Parkinsonism Relat Disord. 2024 Jan 12:106008. doi: 10.1016/j.parkreldis.2024.106008. Online ahead of print.

Abstract

Background: Deep brain stimulation (DBS) is a well-established treatment option for individuals with advanced Parkinson's disease (PD). The potential influence of the LRRK2 p.G2019S or GBA1 variants on its lasting efficacy and adverse effects should be better characterized.

Methods: We conducted a retrospective single-center case-control study involving PD patients who were carriers of a GBA1 variant (GBA1-PD), the LRRK2 p.G2019S variant (LRRK2-PD), and non-carriers (Nc-PD). All participants underwent DBS and were followed up for at least a year. Assessments before surgery and at 1, 2, 3, 5, and 10 years post-DBS included the following: the Movement Disorder Society's Unified PD Rating Scale (MDS-UPDRS) Part III, Hoehn and Yahr scale, Levodopa Equivalent Daily Dose (LEDD) and non-motor symptoms (psychotic episodes, depressive symptoms, and cognitive decline).
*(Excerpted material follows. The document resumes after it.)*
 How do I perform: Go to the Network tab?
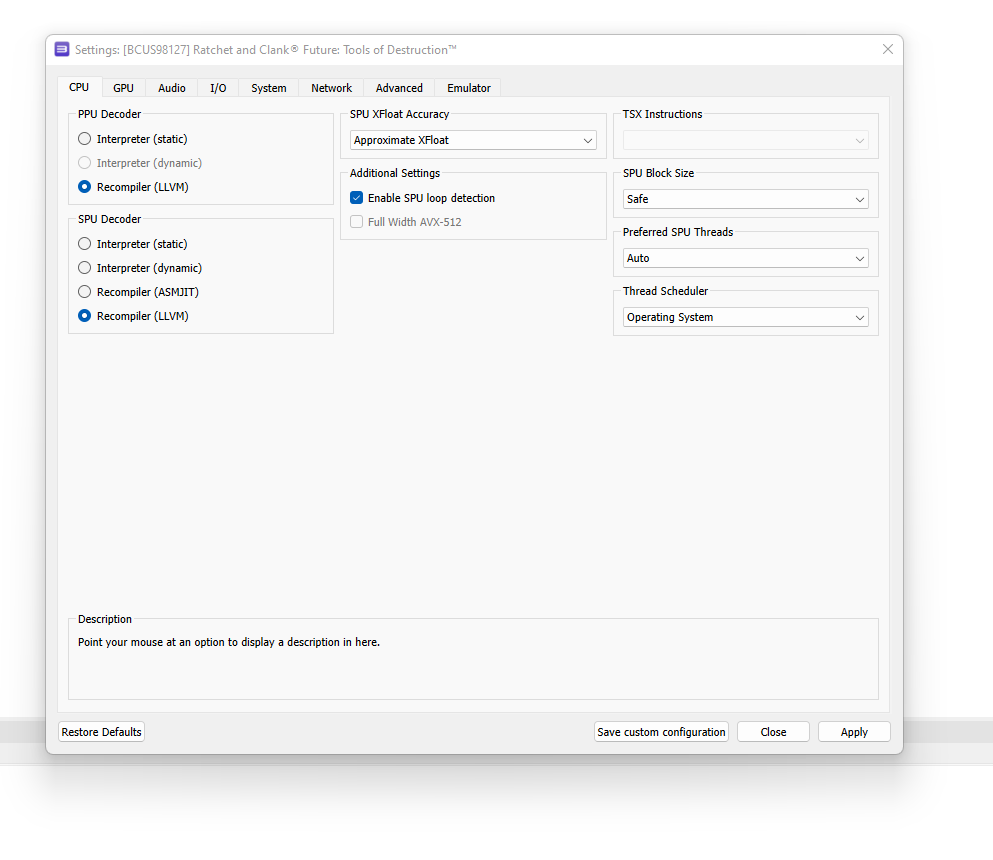[x=330, y=88]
Results: The sample was composed of 103 patients (72 males, mean age at DBS surgery 61.5 ± 8.7 years, mean postoperative follow-up 7.0 ± 4.1 years). Of these, 19 were LRRK2-PD, 20 GBA1-PD, and 64 were Nc-PD. No significant differences in motor outcomes were observed between the groups. Compared to the Nc-PD patients, the GBA1-PD patients were at increased risk of both psychotic episodes [hazard ratio (HR) 2.76 (95 % CI: 1.12-6.80), p = 0.027], and cognitive decline [HR 2.28 (95 % CI: 1.04-5.00), p = 0.04].
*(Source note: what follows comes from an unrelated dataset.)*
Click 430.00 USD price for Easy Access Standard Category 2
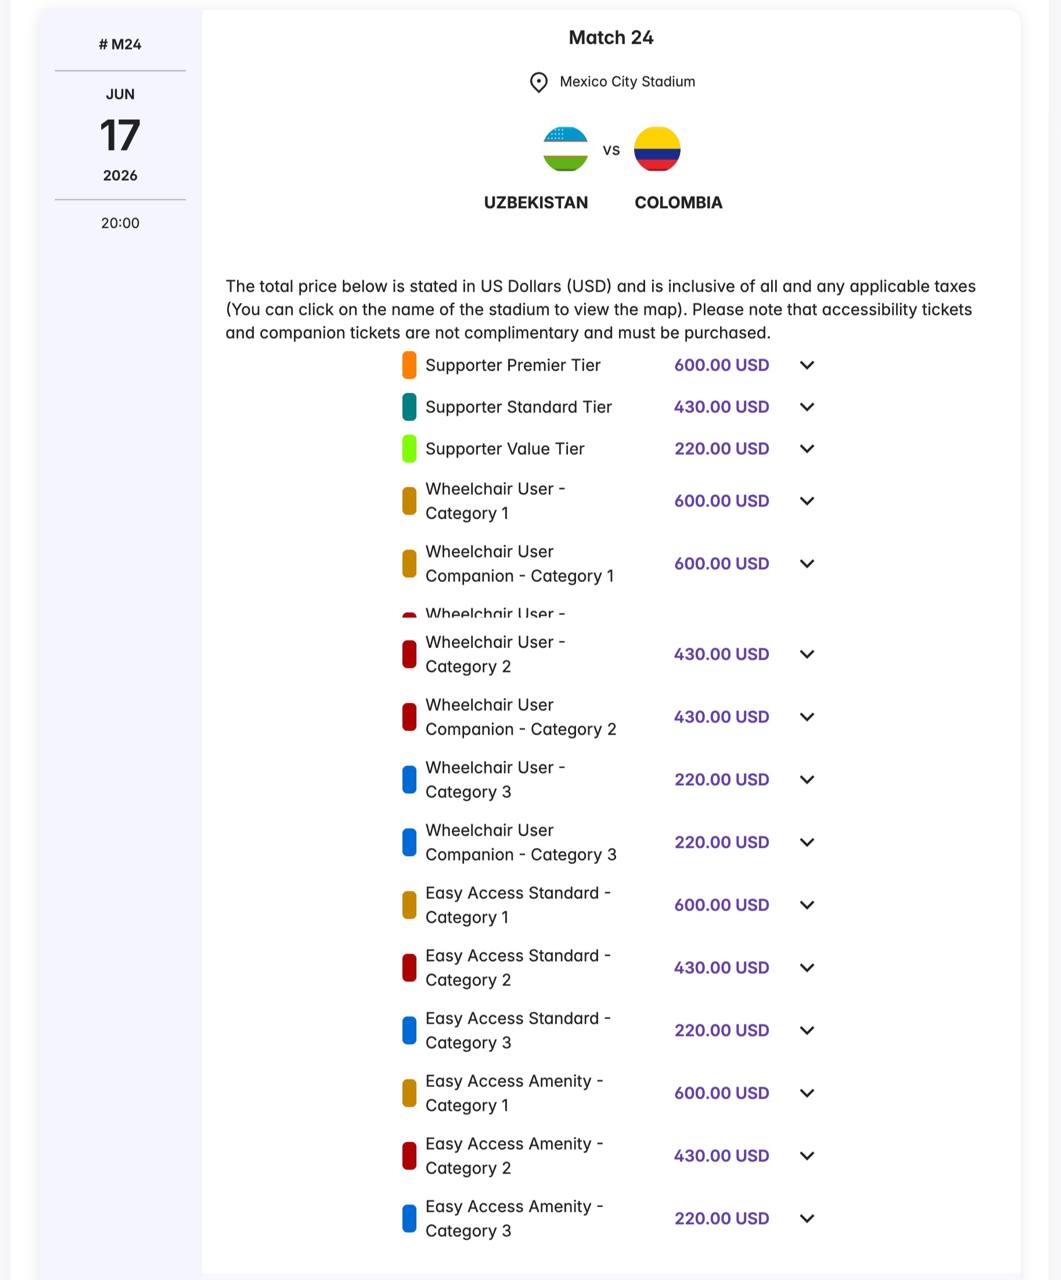This screenshot has height=1280, width=1061. coord(721,968)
Conclusion: LRRK2 and GBA1 variant status did not affect the motor outcomes of DBS in PD patients. However, GBA1-PD patients were at increased risk for psychosis and cognitive decline. Further studies are required to determine the role of genetic stratification in referral to DBS.

Keywords: Cognitive decline; Deep brain stimulation; GBA1; LRRK2; Motor symptoms; Parkinson's disease; Psychotic episodes.